**What to do**:
From the line containing "Click the Coffee Consultation meeting entry" to the final line of the entries, copy each line exactly. Pictures stay out.

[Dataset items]
◇ ◇ ◇ ◇ ◇ ◇ ◇

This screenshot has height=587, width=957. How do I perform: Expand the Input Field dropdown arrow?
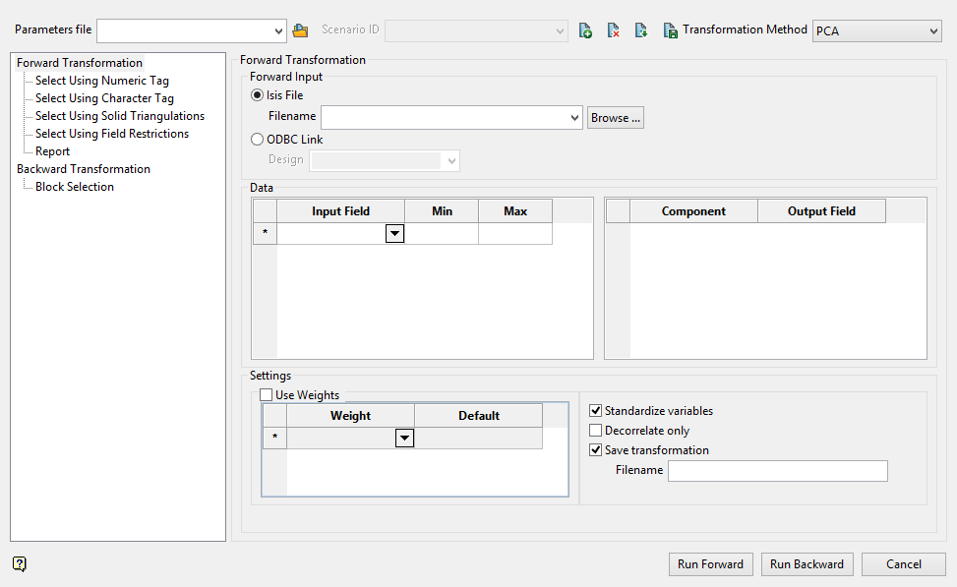394,234
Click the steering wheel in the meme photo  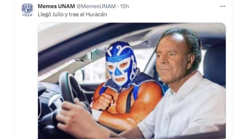click(72, 90)
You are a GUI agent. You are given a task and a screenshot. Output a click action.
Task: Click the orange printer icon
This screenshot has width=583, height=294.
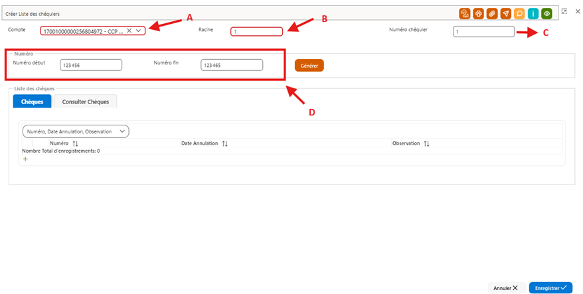point(478,14)
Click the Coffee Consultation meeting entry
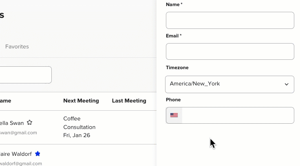This screenshot has width=300, height=166. [79, 123]
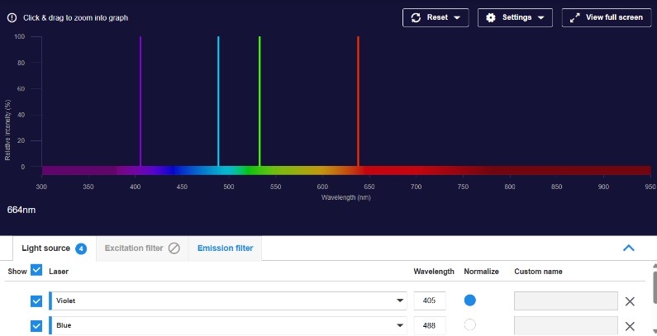The image size is (657, 336).
Task: Click the View full screen button
Action: click(607, 17)
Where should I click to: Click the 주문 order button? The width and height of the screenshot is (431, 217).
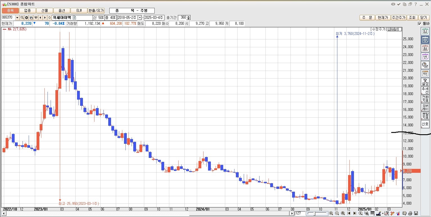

◇ ◇ ◇ ◇ ◇ ◇ ◇

**Reply**:
Click the Coffee Consultation meeting entry
This screenshot has width=300, height=166. [79, 123]
The image size is (657, 336).
Task: Click the View full screen button
Action: click(607, 17)
Where should I click to: Click the 주문 order button? The width and height of the screenshot is (431, 217).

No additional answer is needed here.